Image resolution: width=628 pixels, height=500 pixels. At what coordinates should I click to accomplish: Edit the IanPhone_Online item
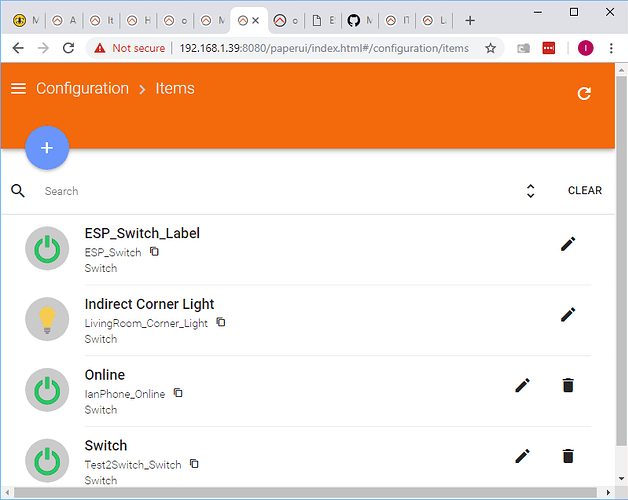pyautogui.click(x=522, y=385)
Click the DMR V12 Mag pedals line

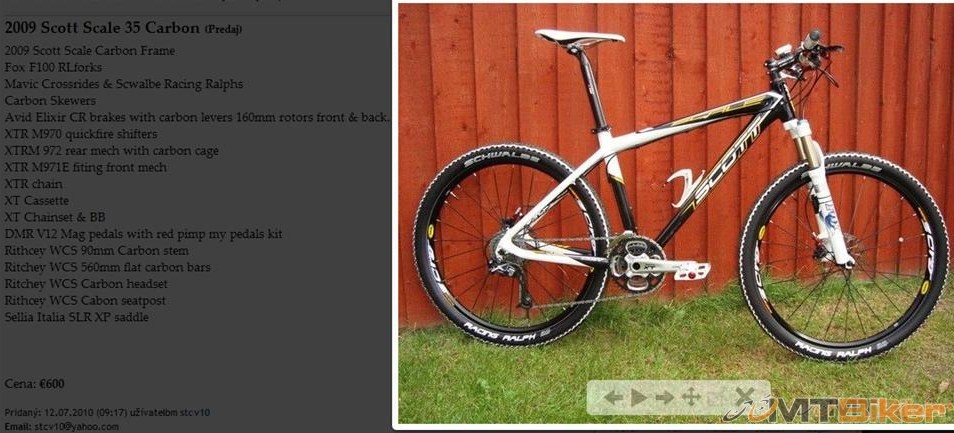click(143, 234)
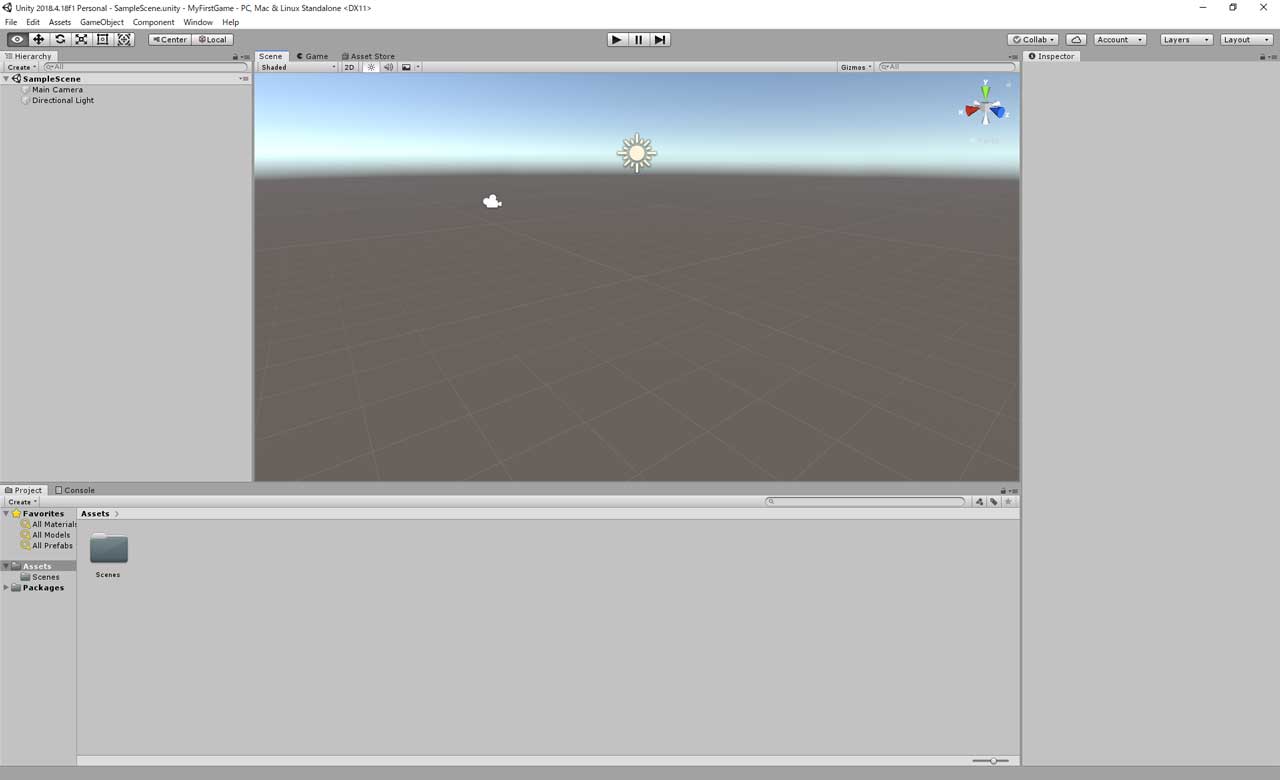Open the cloud Services button
This screenshot has height=780, width=1280.
pos(1076,40)
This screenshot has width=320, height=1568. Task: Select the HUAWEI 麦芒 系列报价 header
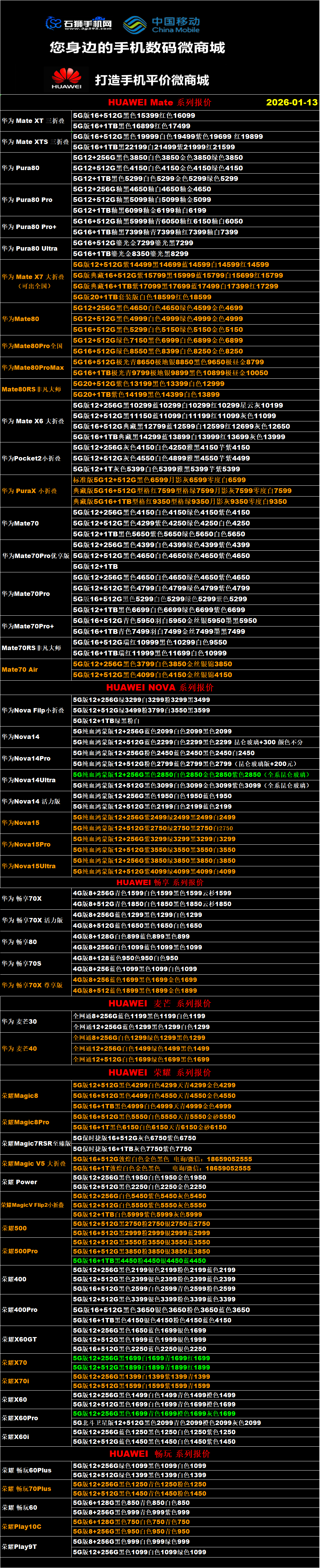coord(160,1003)
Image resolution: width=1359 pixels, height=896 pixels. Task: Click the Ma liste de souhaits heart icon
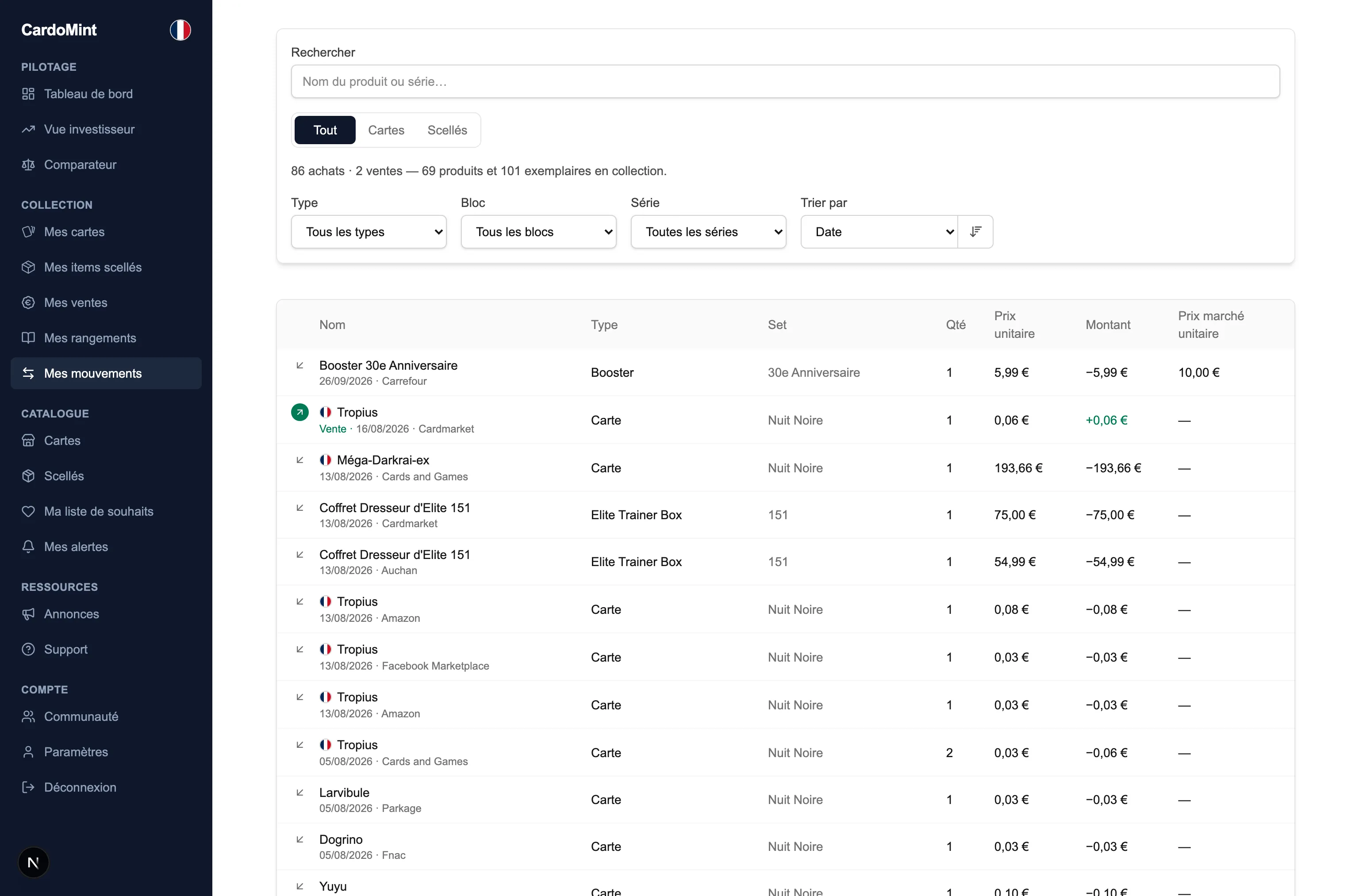(28, 511)
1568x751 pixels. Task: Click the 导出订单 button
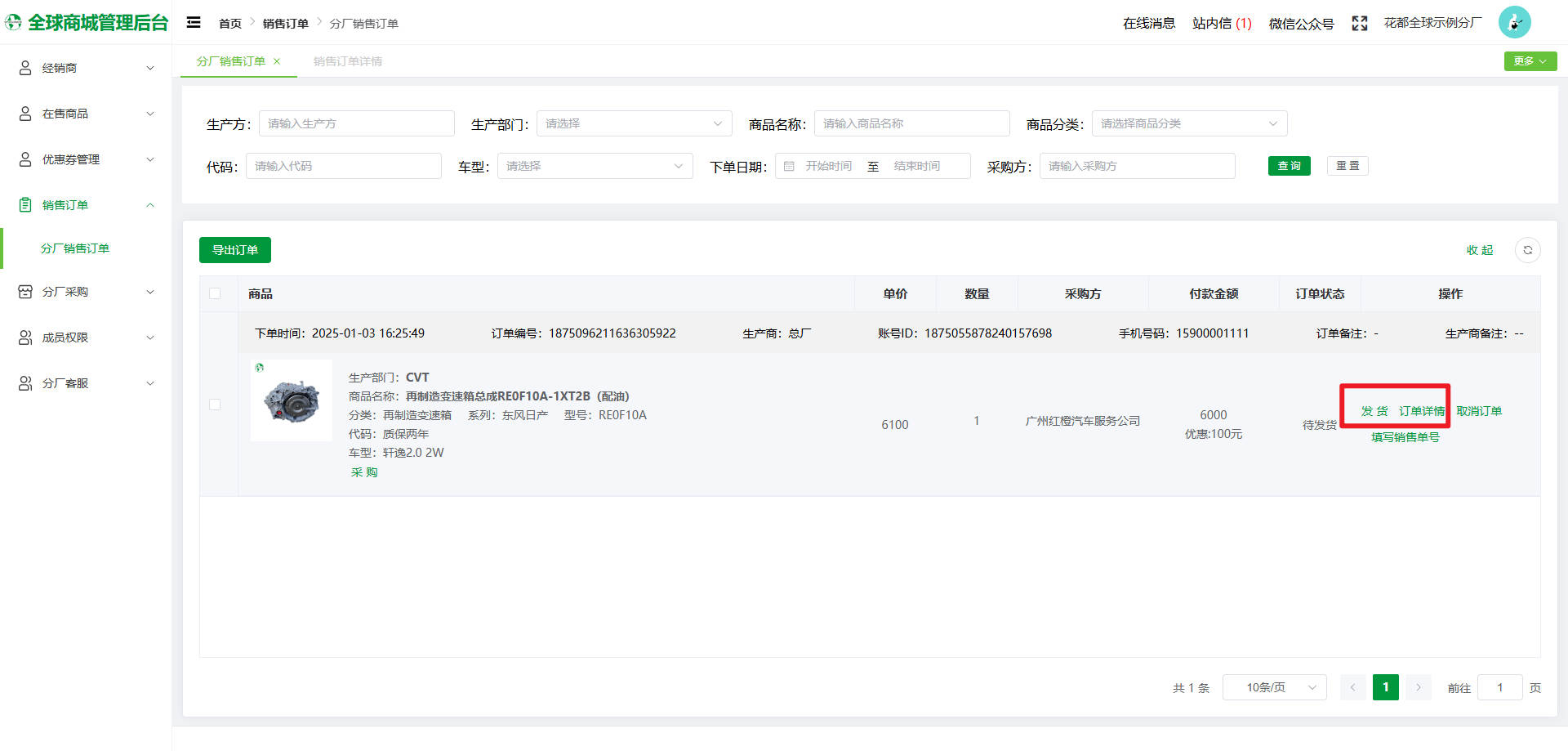[x=235, y=250]
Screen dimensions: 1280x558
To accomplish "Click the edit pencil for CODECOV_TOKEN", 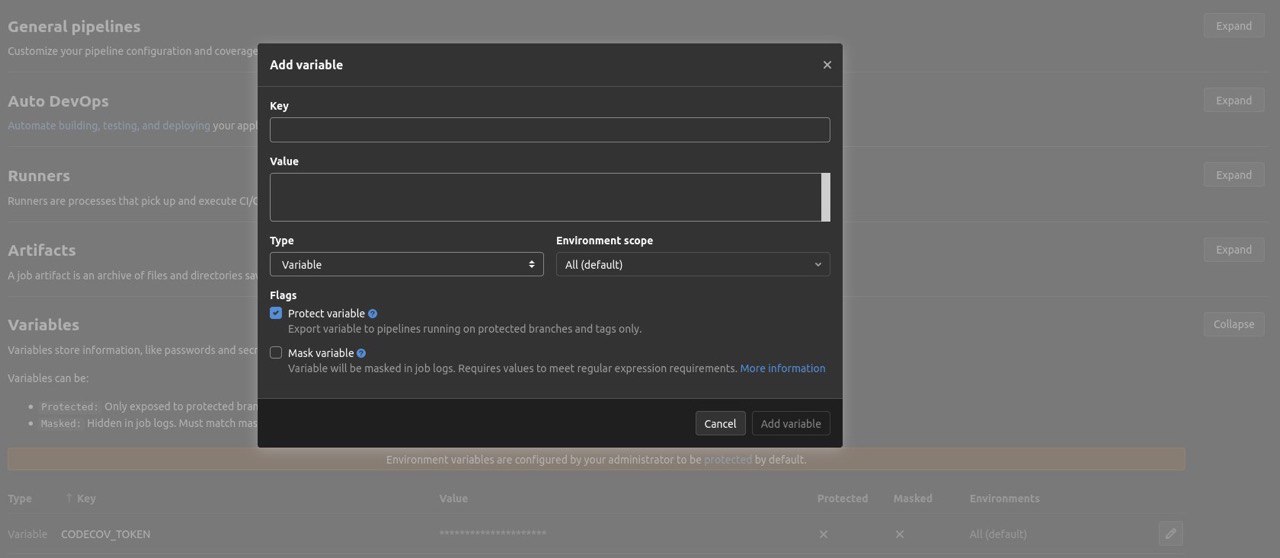I will [x=1171, y=533].
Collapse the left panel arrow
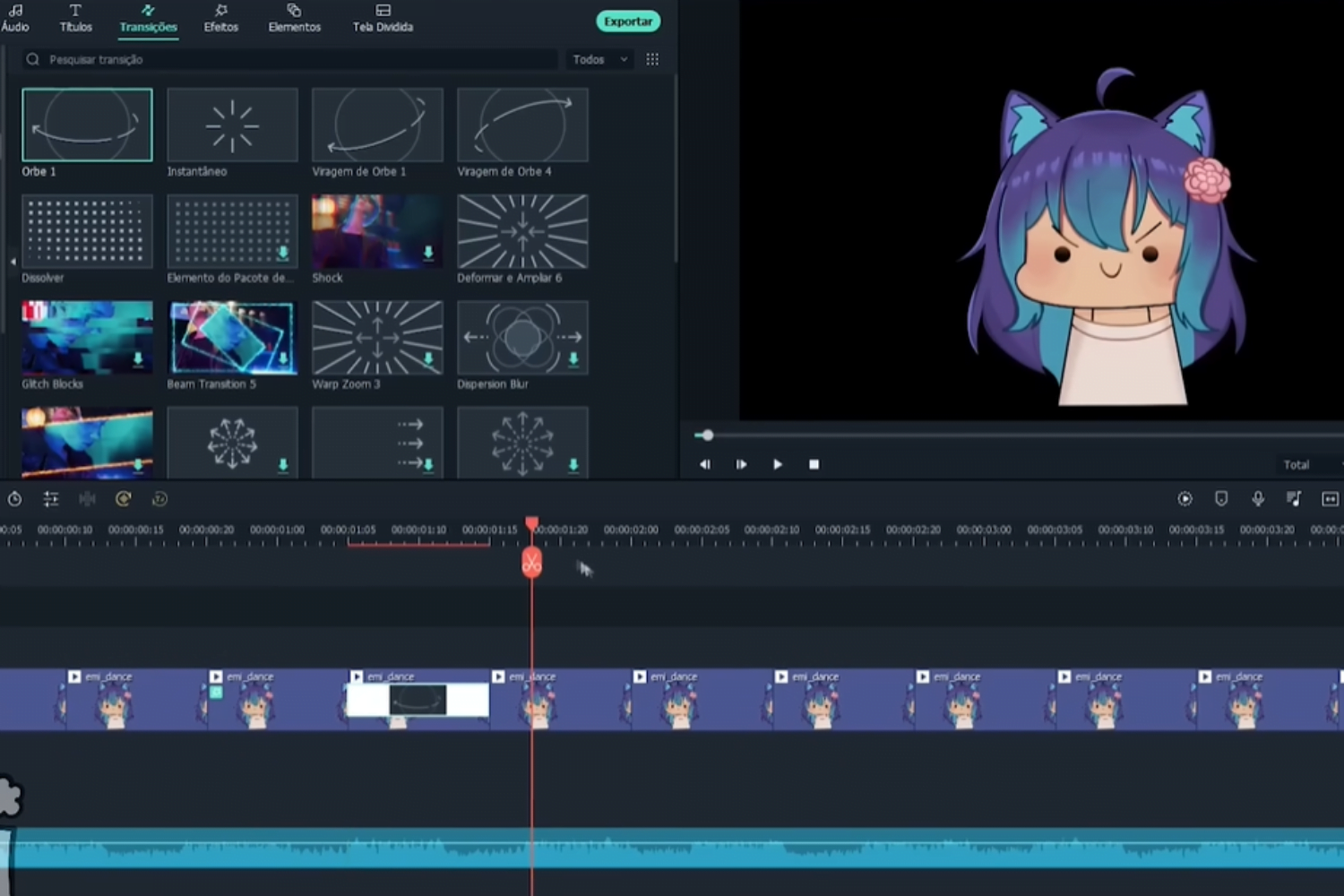 (13, 262)
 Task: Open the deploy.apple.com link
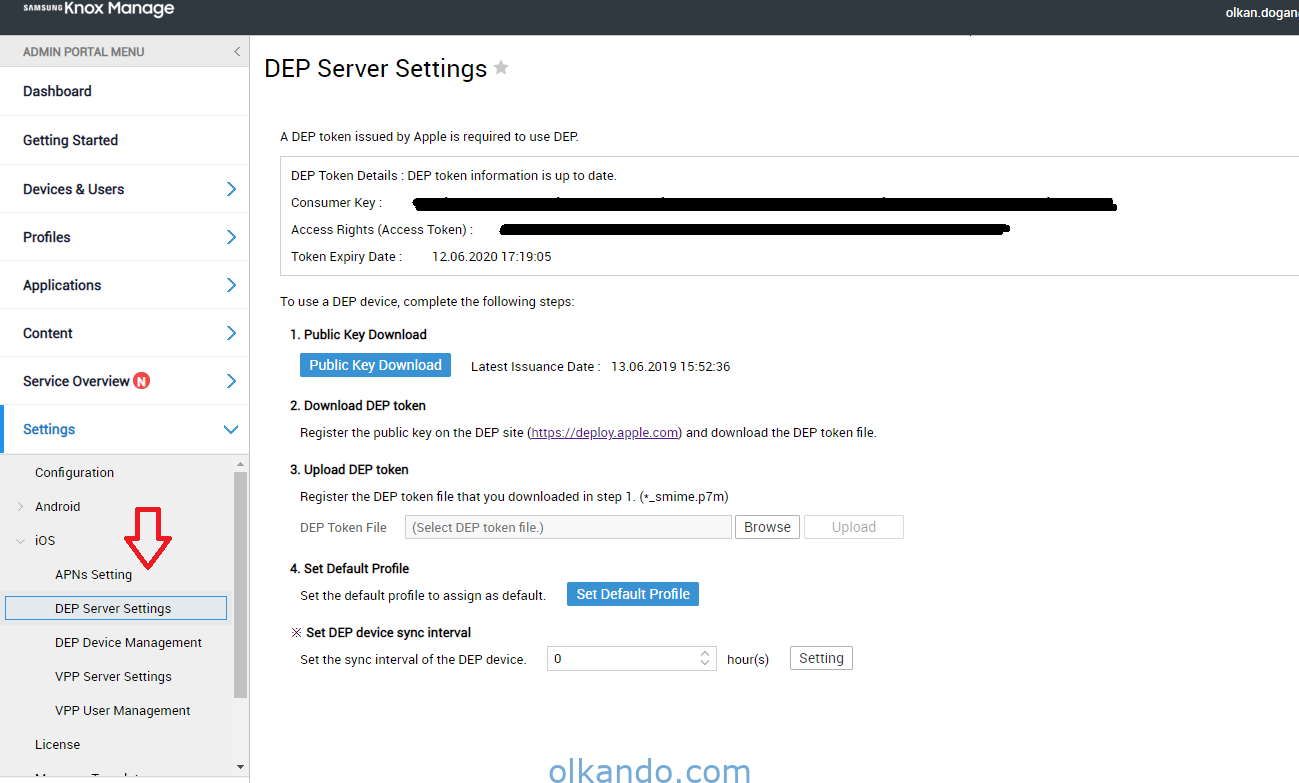point(605,433)
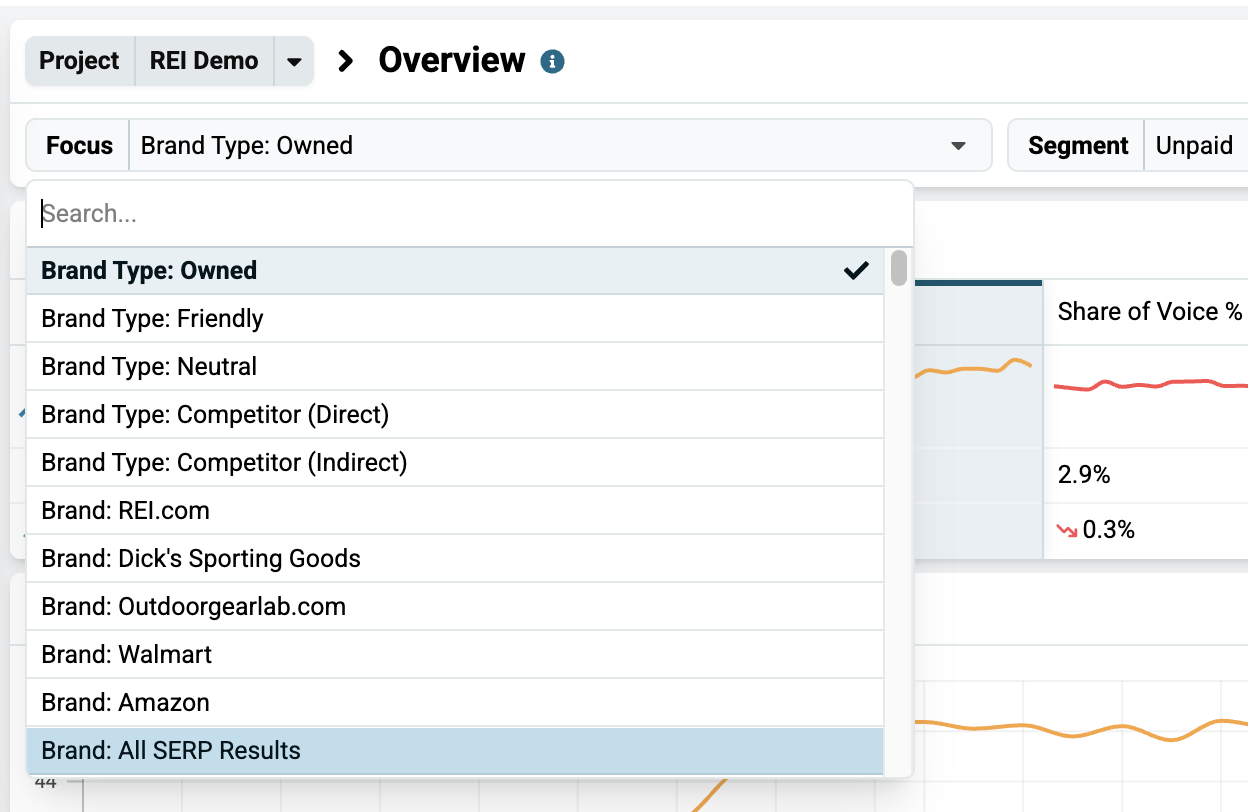Open the REI Demo project dropdown arrow
Screen dimensions: 1248x812
coord(293,61)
------------------------------------------------------------
Restate word for word the lines that begin at the one containing "Collapse the left panel arrow" and end with the final line of the records. Pictures stay out.

Collapse the left panel arrow
 (13, 262)
 Task: Open the deploy.apple.com link
point(605,433)
Open the REI Demo project dropdown arrow
Screen dimensions: 1248x812
coord(293,61)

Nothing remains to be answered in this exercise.